My first glimpse of snowdrops

– Posted in: Snowdrops
15 comments

It got up to 51 F yesterday, so I took a walk to see what I could see. And what did I see, but my first glimpse of snowdrops:
Image of barely emerged snowdrop shoots, scarcely discernible on the dried-leaf-strewn ground
What! You can’t see them? Look closer:
Close-up image of snowdrop shoots barely emerged from the ground
Oh…you didn’t think I meant snowdrop flowers, did you? For that you’ll have to wait another two-and-a-half months. Seriously.

About the Author

Kathy Purdy is a colchicum evangelist, converting unsuspecting gardeners into colchicophiles. She would be delighted to speak to your group about colchicums or other gardening topics. Kathy’s been writing since 4th grade, gardening since high school, and blogging since 2002.

Now, the digging and dividing of perennials, the general autumn cleanup and the planting of spring bulbs are all an act of faith. One carries on before the altar of delayed gratification, until the ground freezes and you can’t do any more other than refill the bird feeder and gaze through the window, waiting for the snow. . . . Meanwhile, it helps to think of yourself as a pear tree or a tulip. You will blossom spectacularly in the spring, but only after the required period of chilling.

~Adrian Higgins in The Washington Post, November 6, 2013

Comments on this entry are closed.

CommonWeeder January 7, 2008, 3:35 pm

You offer hope, but right now, even though the temperatuare is 45 degrees, I have at least a foot of snow on the ground.

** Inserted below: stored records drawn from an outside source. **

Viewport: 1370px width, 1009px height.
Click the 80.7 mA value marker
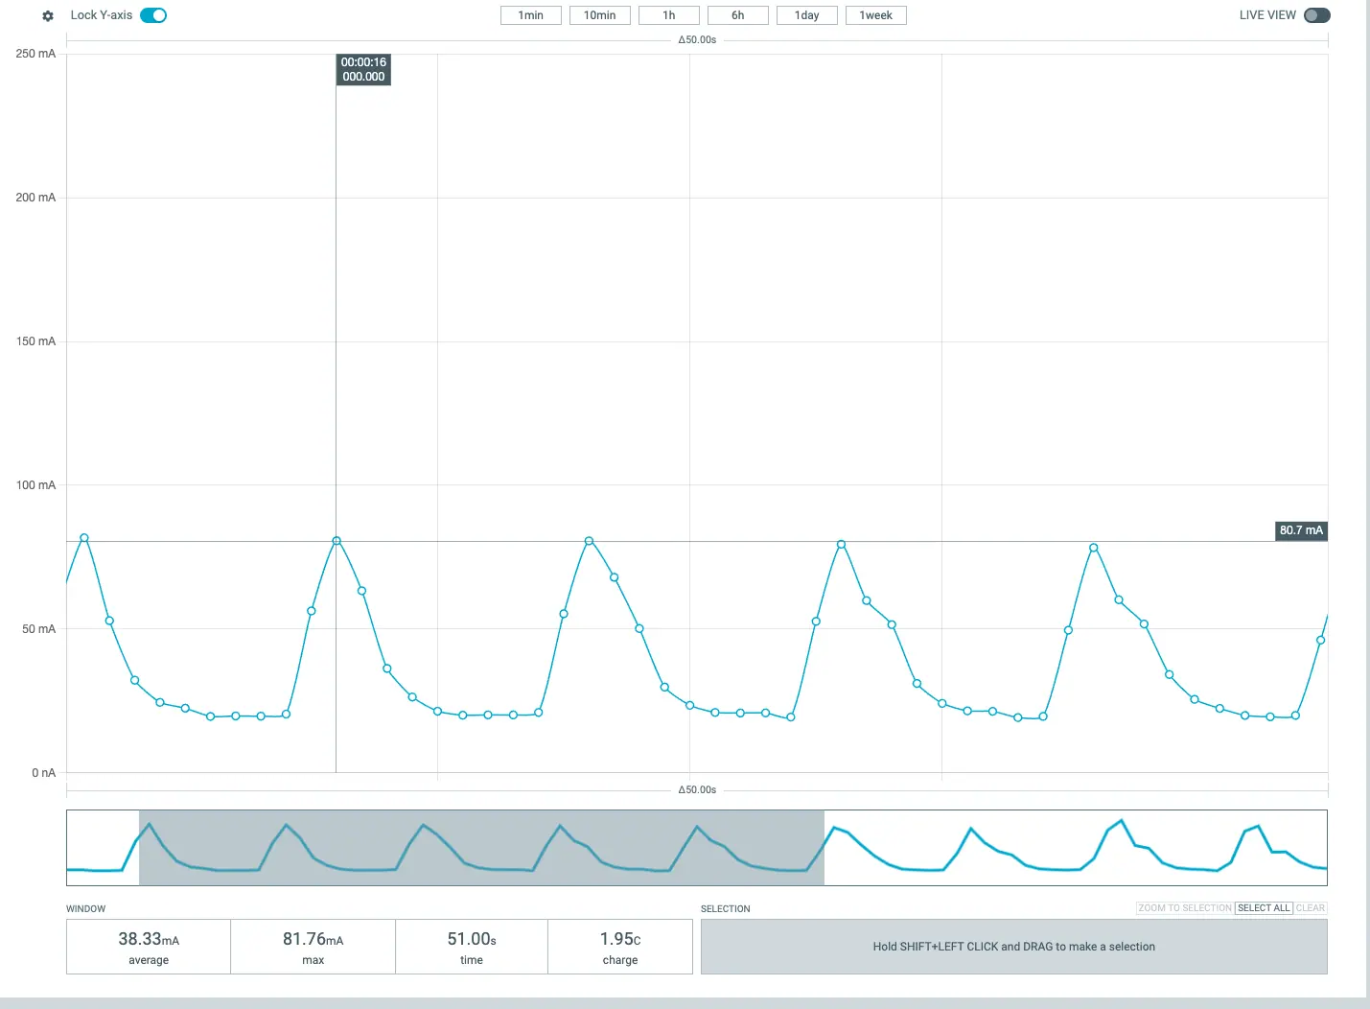pyautogui.click(x=1300, y=530)
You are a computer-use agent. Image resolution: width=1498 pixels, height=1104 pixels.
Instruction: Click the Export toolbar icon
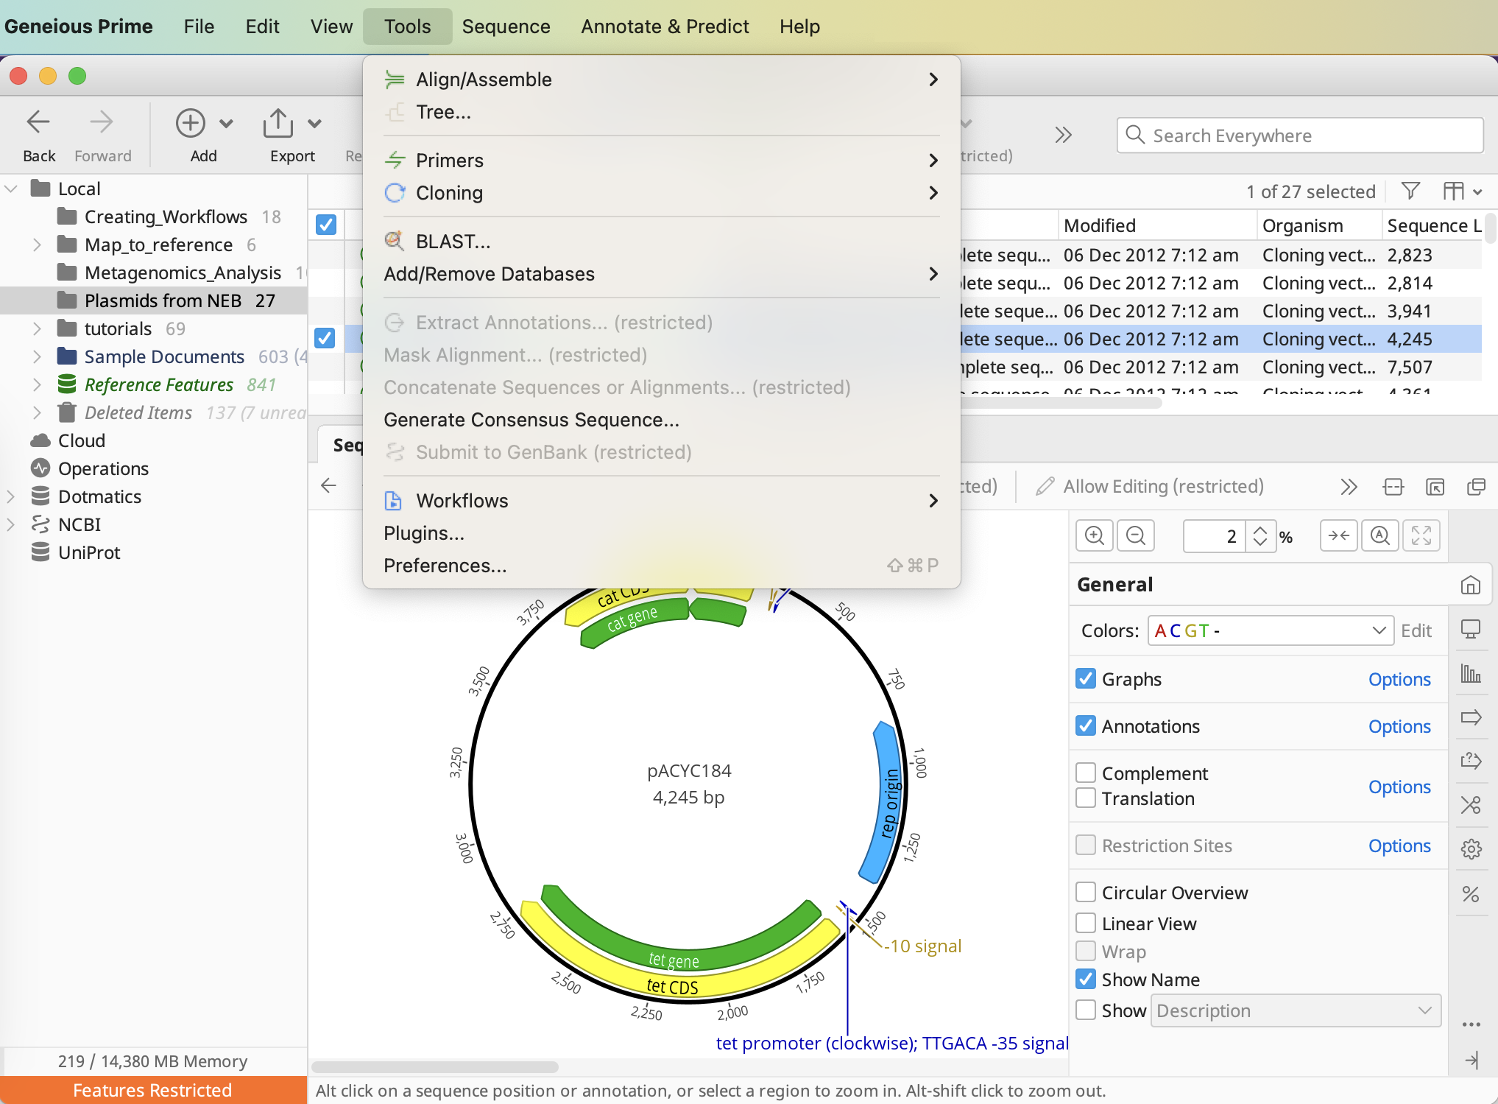(x=278, y=124)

Mr. McGregor's Daughter January 2, 2008, 4:49 pm

I grow G. elwesii because in warm years I have Snowdrops blooming in December (1996-97 was such a year). We seem to be getting an old-fashioned winter here, so while all my Snowdrops have sprouted, I fear I won’t see any blooms til February, even if I dig out the snow to see them.

Kathy Purdy January 1, 2008, 10:05 pm

Kelly, knowing where to look is half the battle.

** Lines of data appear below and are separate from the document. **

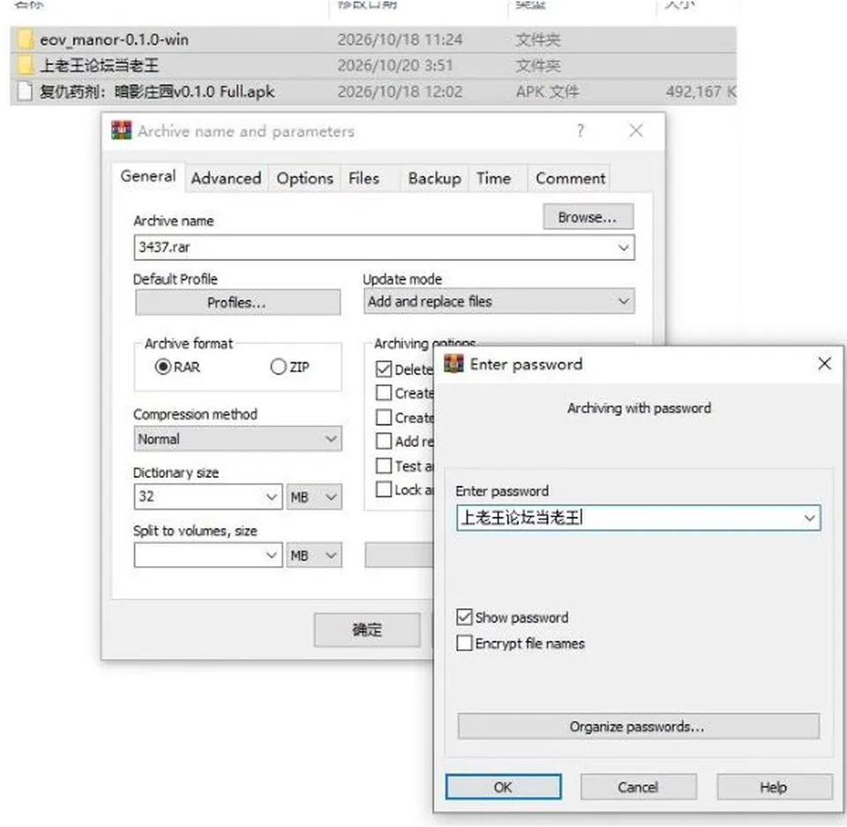Click the APK file icon in file list
The height and width of the screenshot is (827, 847).
(25, 91)
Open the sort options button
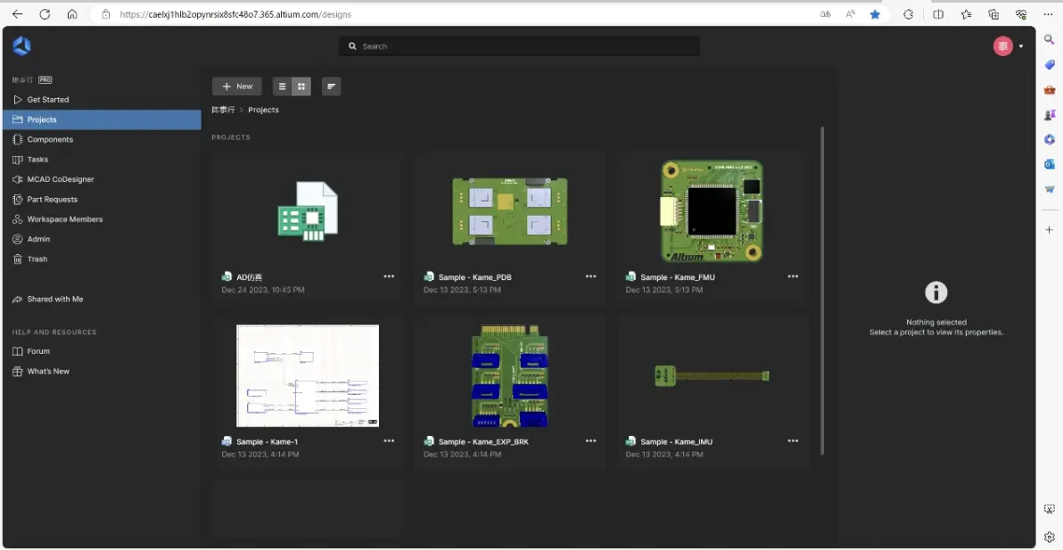 [332, 86]
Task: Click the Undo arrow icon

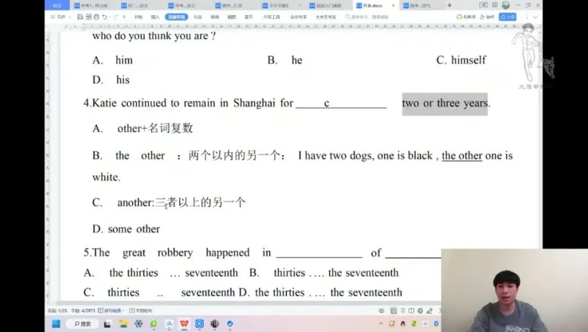Action: point(103,17)
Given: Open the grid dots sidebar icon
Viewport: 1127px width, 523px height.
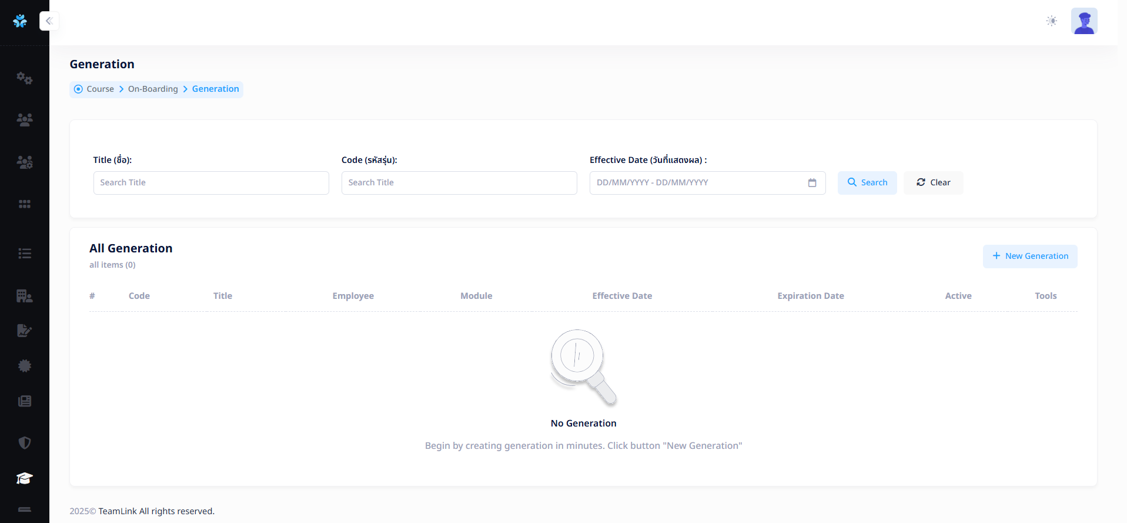Looking at the screenshot, I should (25, 204).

Kelly January 1, 2008, 9:51 pm

Well spotted – lucky you. Me, I’m happy that this year I’ll actually have some to look for (eventually), newly planted this fall, and now somewhere beneath more than 2 feet of New Hampshire snow.

Matron January 1, 2008, 3:42 pm

You are a tease! They are such a positive, hopeful sign that another year’s gardening is soon on the way. Thank you.

wiseacre January 1, 2008, 2:34 pm

You tease. Another 8 inches of snow greeted us this morning with well over 2 feet on the ground now. But it was nice to see those buds poking up. I’ll be waiting for the flower photos.

Kathy Purdy January 1, 2008, 12:08 pm

Don and Soilman, it has since snowed since that mild day and the snowdrop tips are once again covered. The earliest I have ever had a snowdrop bloom was February. Don, if my snowdrops ever bloom before yours, I will take that as incontrovertible proof that the climate is irredeemably messed up. You would be surprised at how fast two feet of snow can disappear and how much growing those snowdrops do under snow cover.

Kathy Purdy January 1, 2008, 12:03 pm

Ellis Hollow, you and I both know it was an unusually mild winter, and snowdrops blooming in the heat sink of surrounding office buildings is not at all the same thing as snowdrops blooming in quasi-woodland. And I am pretty sure they are G. nivalis, one of the later blooming (but prolific) species. And they bloomed in March last year, when you shot some blooming in January.

Carol, I know you will see crocuses soon. You see them much sooner than I do.

Soilman January 1, 2008, 11:34 am

Wow, I didn’t think you’d see snowdrops until late Jan. Here in the UK we have some in flower already, and the daffodils are just starting to push through the soil surface. But the nights are still so LONG! I can’t wait for April…

Don December 31, 2007, 3:45 pm

Well, Kathy, I think you’ll beat me in the great almost-annual snowdrop contest this year; we’ve got almost two feet of snow on the ground and it’s supposed to be well below zero at night for a day or so.
Don

Carol December 30, 2007, 5:56 pm

I hope to have a crocus or two blooming in a month or so. Really!

It’s nice when winter gives us a break in the weather so we can get outside to see what ‘s going on in the garden.

Carol, May Dreams Gardens

Ellis Hollow December 30, 2007, 3:41 pm

Last year, I photographed snowdrops in full flower outside my office in early January. So maybe you’ll only need to wait two weeks.